Different Rodent Models of Schizophrenia - Annissa DeSilva

The papers this week focus on creating relevant models for schizophrenia. Kellendonk et al . produced a mouse model using transgenic means that had over expression of the D2 receptor in the striatum, this was relevant due to the notion that most effective anti-psychotics (treating positive symptoms) are D2 receptor antagonists. Moore et al. created a developmental animal model by injecting the methylation agent methylazoxymethanol acetate (MAM) into dams on E17 which produced mice with abnormal development of the frontal and limbic cortical circuits and and abnormal dopamine (DA) input to the striatum. I thought Moore et al’s findings were very interesting especially the inclusion of cerebral cortex abnormalities which are absent from other models of schizophrenia such as the neonatal hippocampal lesion model and the chronic phencyclidine model. The inclusion of this symptom seems very significant because as seen in the study and in those with schizophrenia, a decrease in cortical thickness is evident. Cortical thickness relates to and includes the projections (terminals and dendrites) of neurons, thus the inclusion of the decreased thickness may play a key role in understanding how to treat the cognitive deficits (and other potential negative symptoms) that arise with this disorder. The MAM-E17 model seems to incorporate the already presenting symptoms in other models with additional anatomical features which may be implicated in lack of cognitive ability. When looking into other rodent models of schizophrenia, it seems that most only address positive symptoms related to schizophrenia, not negative ones. Thus, I think the development of the MAM-E17 model is necessary and could aid pharmacological development of antipsychotics especially considering that both classes of antipsychotics are mainly effective for positive symptoms. However, I feel as if Moore et al. left out one important measure for schizophrenia: ventricular enlargement. Other studies using the MAM model have noted that MAM does not produce a significant ventricular enlargement. It is not a requirement for every model to exhibit every symptom, however I find it noteworthy because there is consistent data to suggest that ventricular enlargement is a hallmark morphological aspect of schizophrenia and Moore et al put a lot of emphasis on the nuances of the schizophrenic neuroanatomy of the brain of their model.

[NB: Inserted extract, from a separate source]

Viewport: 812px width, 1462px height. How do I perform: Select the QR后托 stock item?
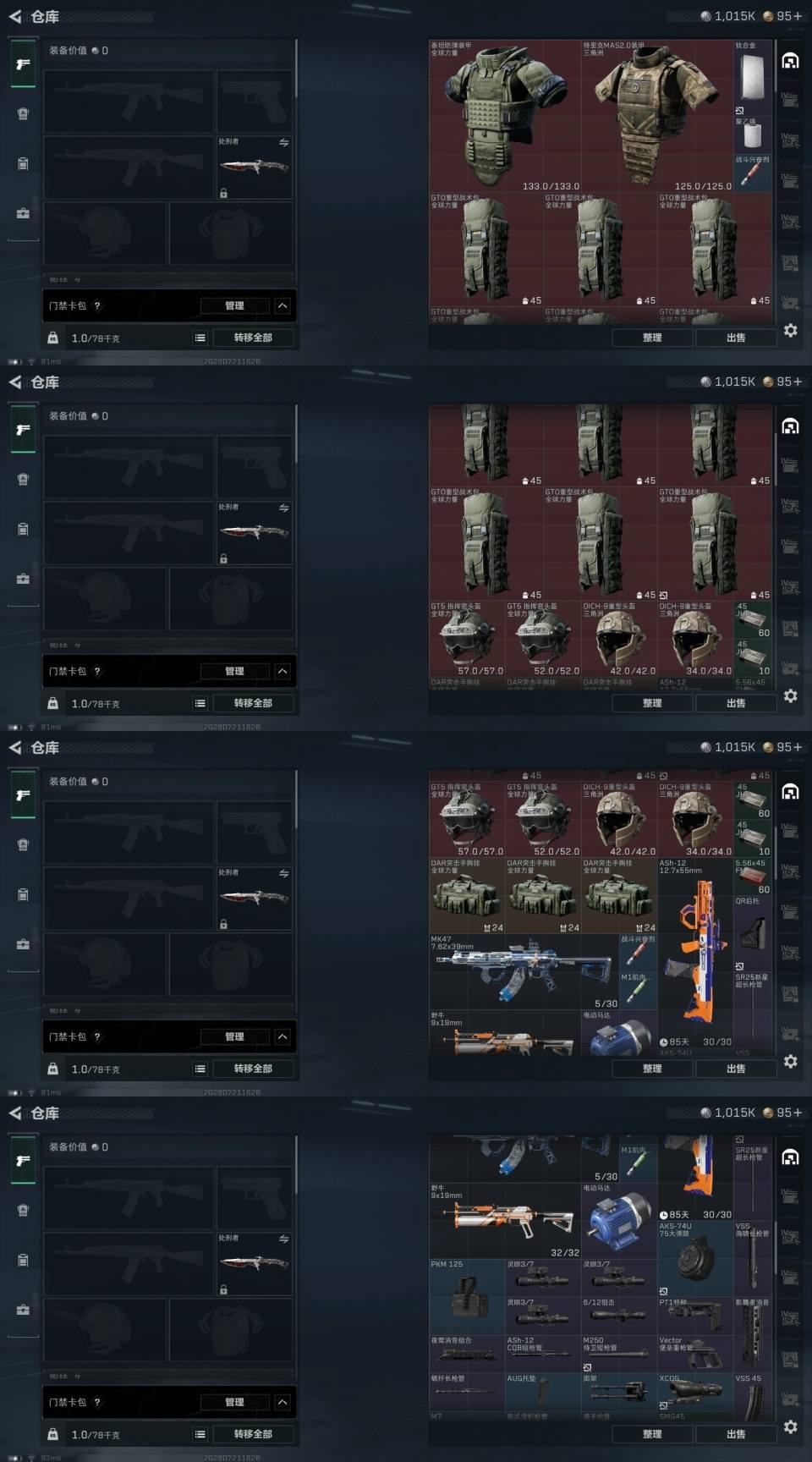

Overall, I think the development of new animal models of schizophrenia are significant for the discovery of new anti-psychotics and potentially uncovering the etiology of the disorder. However, I do find it hard to completely asses the validity of each model due to the fact that neither study used anti-psychotics as a control to further support their model (as we saw last week Sial et al used anti-depressants effects to further support their model of emotional stress). As mentioned previously anti-psychotics are not effective in treating negative symptoms, which are produced in both models, so it is understandable why that was left out. Perhaps If a more efficient drug that effectively treats the positive and negative symptoms of schizophrenia is developed, we will see an emergence of “standard schizophrenia” mouse models out of the many we have currently.